GIVEN DATA section start

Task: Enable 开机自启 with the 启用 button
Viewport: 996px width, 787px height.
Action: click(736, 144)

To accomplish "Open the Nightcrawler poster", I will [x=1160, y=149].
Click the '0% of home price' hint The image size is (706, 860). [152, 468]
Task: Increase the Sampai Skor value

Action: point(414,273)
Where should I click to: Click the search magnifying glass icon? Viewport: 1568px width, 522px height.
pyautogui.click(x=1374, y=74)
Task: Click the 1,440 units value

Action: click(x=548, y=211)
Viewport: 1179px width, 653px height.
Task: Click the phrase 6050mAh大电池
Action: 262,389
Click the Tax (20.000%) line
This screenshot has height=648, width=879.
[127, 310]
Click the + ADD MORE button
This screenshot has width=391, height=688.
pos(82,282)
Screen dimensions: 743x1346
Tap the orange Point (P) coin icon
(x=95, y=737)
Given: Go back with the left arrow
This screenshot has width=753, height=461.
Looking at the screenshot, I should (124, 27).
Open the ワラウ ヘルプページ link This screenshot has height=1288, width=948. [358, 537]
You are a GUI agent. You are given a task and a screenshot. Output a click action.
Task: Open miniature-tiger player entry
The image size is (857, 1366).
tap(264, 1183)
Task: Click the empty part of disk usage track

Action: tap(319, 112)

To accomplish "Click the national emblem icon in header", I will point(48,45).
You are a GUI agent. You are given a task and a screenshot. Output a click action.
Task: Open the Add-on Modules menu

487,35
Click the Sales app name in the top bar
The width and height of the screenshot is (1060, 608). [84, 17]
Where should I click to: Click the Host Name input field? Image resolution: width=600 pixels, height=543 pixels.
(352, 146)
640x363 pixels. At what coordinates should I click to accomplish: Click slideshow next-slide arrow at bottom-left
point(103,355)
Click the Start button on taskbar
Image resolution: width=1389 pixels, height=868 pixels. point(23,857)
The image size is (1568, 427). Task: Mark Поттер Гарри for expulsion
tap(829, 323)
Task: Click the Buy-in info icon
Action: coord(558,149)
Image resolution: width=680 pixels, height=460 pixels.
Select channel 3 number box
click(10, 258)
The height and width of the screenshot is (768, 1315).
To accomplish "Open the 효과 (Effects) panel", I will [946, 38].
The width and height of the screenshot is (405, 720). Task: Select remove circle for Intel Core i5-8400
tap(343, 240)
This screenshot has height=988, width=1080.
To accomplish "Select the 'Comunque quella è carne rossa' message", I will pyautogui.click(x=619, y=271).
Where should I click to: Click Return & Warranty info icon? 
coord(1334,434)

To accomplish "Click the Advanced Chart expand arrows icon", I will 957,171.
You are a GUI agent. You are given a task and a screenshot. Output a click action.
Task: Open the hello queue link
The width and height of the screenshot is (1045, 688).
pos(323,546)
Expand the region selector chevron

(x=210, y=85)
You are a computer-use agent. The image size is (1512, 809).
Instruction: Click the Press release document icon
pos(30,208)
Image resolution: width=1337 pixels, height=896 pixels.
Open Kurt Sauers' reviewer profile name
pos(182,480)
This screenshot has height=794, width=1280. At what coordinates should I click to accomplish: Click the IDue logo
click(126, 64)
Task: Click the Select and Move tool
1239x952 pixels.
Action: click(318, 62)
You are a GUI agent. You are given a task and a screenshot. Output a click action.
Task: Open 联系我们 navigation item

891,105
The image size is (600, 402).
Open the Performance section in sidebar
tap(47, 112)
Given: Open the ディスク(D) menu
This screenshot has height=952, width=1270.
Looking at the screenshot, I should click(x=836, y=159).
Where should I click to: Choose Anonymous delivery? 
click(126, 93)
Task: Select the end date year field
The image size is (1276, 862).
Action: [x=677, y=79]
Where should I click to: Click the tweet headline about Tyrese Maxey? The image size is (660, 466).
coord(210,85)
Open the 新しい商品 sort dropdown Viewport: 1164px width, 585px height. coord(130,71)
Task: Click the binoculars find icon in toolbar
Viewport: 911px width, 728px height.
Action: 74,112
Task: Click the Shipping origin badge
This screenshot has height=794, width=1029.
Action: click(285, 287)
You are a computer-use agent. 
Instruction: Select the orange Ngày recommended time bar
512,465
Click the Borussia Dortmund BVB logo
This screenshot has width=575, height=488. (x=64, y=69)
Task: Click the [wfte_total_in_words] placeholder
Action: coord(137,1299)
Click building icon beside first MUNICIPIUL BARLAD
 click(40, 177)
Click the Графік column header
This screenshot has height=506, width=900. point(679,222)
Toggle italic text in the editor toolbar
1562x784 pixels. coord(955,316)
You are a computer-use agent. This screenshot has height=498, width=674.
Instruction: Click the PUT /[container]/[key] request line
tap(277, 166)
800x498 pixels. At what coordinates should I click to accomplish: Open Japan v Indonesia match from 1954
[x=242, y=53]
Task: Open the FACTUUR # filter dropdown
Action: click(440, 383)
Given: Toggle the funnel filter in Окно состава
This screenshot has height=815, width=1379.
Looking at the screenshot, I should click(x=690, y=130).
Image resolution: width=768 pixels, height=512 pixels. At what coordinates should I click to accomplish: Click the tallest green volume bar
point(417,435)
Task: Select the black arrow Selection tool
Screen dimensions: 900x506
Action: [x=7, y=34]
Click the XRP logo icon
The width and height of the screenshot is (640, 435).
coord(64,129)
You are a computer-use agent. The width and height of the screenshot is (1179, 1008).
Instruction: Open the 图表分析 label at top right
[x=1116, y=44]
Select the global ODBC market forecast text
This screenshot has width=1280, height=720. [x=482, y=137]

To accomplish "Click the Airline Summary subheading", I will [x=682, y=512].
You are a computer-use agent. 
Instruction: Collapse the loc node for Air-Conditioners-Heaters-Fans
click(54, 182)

GIVEN DATA section end

**WORK ITEM**
The required output is the full set of entries, reproduced verbatim.

**TASK RESPONSE**
Task: Enable 开机自启 with the 启用 button
Viewport: 996px width, 787px height.
Action: click(736, 144)

To accomplish "Open the Nightcrawler poster", I will [x=1160, y=149].
Click the '0% of home price' hint The image size is (706, 860). [152, 468]
Task: Increase the Sampai Skor value

Action: point(414,273)
Where should I click to: Click the search magnifying glass icon? Viewport: 1568px width, 522px height.
pyautogui.click(x=1374, y=74)
Task: Click the 1,440 units value

Action: click(x=548, y=211)
Viewport: 1179px width, 653px height.
Task: Click the phrase 6050mAh大电池
Action: 262,389
Click the Tax (20.000%) line
This screenshot has height=648, width=879.
[127, 310]
Click the + ADD MORE button
This screenshot has width=391, height=688.
pos(82,282)
Screen dimensions: 743x1346
Tap the orange Point (P) coin icon
(x=95, y=737)
Given: Go back with the left arrow
This screenshot has width=753, height=461.
Looking at the screenshot, I should (124, 27).
Open the ワラウ ヘルプページ link This screenshot has height=1288, width=948. [358, 537]
You are a GUI agent. You are given a task and a screenshot. Output a click action.
Task: Open miniature-tiger player entry
The image size is (857, 1366).
tap(264, 1183)
Task: Click the empty part of disk usage track

Action: tap(319, 112)

To accomplish "Click the national emblem icon in header", I will point(48,45).
You are a GUI agent. You are given a task and a screenshot. Output a click action.
Task: Open the Add-on Modules menu

487,35
Click the Sales app name in the top bar
The width and height of the screenshot is (1060, 608). [84, 17]
Where should I click to: Click the Host Name input field? Image resolution: width=600 pixels, height=543 pixels.
(352, 146)
640x363 pixels. At what coordinates should I click to accomplish: Click slideshow next-slide arrow at bottom-left
point(103,355)
Click the Start button on taskbar
Image resolution: width=1389 pixels, height=868 pixels. point(23,857)
The image size is (1568, 427). Task: Mark Поттер Гарри for expulsion
tap(829, 323)
Task: Click the Buy-in info icon
Action: coord(558,149)
Image resolution: width=680 pixels, height=460 pixels.
Select channel 3 number box
click(10, 258)
The height and width of the screenshot is (768, 1315).
To accomplish "Open the 효과 (Effects) panel", I will [946, 38].
The width and height of the screenshot is (405, 720). Task: Select remove circle for Intel Core i5-8400
tap(343, 240)
This screenshot has height=988, width=1080.
To accomplish "Select the 'Comunque quella è carne rossa' message", I will pyautogui.click(x=619, y=271).
Where should I click to: Click Return & Warranty info icon? 
coord(1334,434)

To accomplish "Click the Advanced Chart expand arrows icon", I will 957,171.
You are a GUI agent. You are given a task and a screenshot. Output a click action.
Task: Open the hello queue link
The width and height of the screenshot is (1045, 688).
pos(323,546)
Expand the region selector chevron

(x=210, y=85)
You are a computer-use agent. The image size is (1512, 809).
Instruction: Click the Press release document icon
pos(30,208)
Image resolution: width=1337 pixels, height=896 pixels.
Open Kurt Sauers' reviewer profile name
pos(182,480)
This screenshot has height=794, width=1280. At what coordinates should I click to accomplish: Click the IDue logo
click(126, 64)
Task: Click the Select and Move tool
1239x952 pixels.
Action: click(318, 62)
You are a GUI agent. You are given a task and a screenshot. Output a click action.
Task: Open 联系我们 navigation item

891,105
The image size is (600, 402).
Open the Performance section in sidebar
tap(47, 112)
Given: Open the ディスク(D) menu
This screenshot has height=952, width=1270.
Looking at the screenshot, I should click(x=836, y=159).
Where should I click to: Choose Anonymous delivery? 
click(126, 93)
Task: Select the end date year field
The image size is (1276, 862).
Action: [x=677, y=79]
Where should I click to: Click the tweet headline about Tyrese Maxey? The image size is (660, 466).
coord(210,85)
Open the 新しい商品 sort dropdown Viewport: 1164px width, 585px height. coord(130,71)
Task: Click the binoculars find icon in toolbar
Viewport: 911px width, 728px height.
Action: 74,112
Task: Click the Shipping origin badge
This screenshot has height=794, width=1029.
Action: click(285, 287)
You are a computer-use agent. 
Instruction: Select the orange Ngày recommended time bar
512,465
Click the Borussia Dortmund BVB logo
This screenshot has width=575, height=488. (x=64, y=69)
Task: Click the [wfte_total_in_words] placeholder
Action: coord(137,1299)
Click building icon beside first MUNICIPIUL BARLAD
 click(40, 177)
Click the Графік column header
This screenshot has height=506, width=900. point(679,222)
Toggle italic text in the editor toolbar
1562x784 pixels. coord(955,316)
You are a computer-use agent. This screenshot has height=498, width=674.
Instruction: Click the PUT /[container]/[key] request line
tap(277, 166)
800x498 pixels. At what coordinates should I click to accomplish: Open Japan v Indonesia match from 1954
[x=242, y=53]
Task: Open the FACTUUR # filter dropdown
Action: click(440, 383)
Given: Toggle the funnel filter in Окно состава
This screenshot has height=815, width=1379.
Looking at the screenshot, I should click(x=690, y=130).
Image resolution: width=768 pixels, height=512 pixels. At what coordinates should I click to accomplish: Click the tallest green volume bar
point(417,435)
Task: Select the black arrow Selection tool
Screen dimensions: 900x506
Action: [x=7, y=34]
Click the XRP logo icon
The width and height of the screenshot is (640, 435).
coord(64,129)
You are a computer-use agent. The width and height of the screenshot is (1179, 1008).
Instruction: Open the 图表分析 label at top right
[x=1116, y=44]
Select the global ODBC market forecast text
This screenshot has width=1280, height=720. [x=482, y=137]

To accomplish "Click the Airline Summary subheading", I will [x=682, y=512].
You are a computer-use agent. 
Instruction: Collapse the loc node for Air-Conditioners-Heaters-Fans
click(54, 182)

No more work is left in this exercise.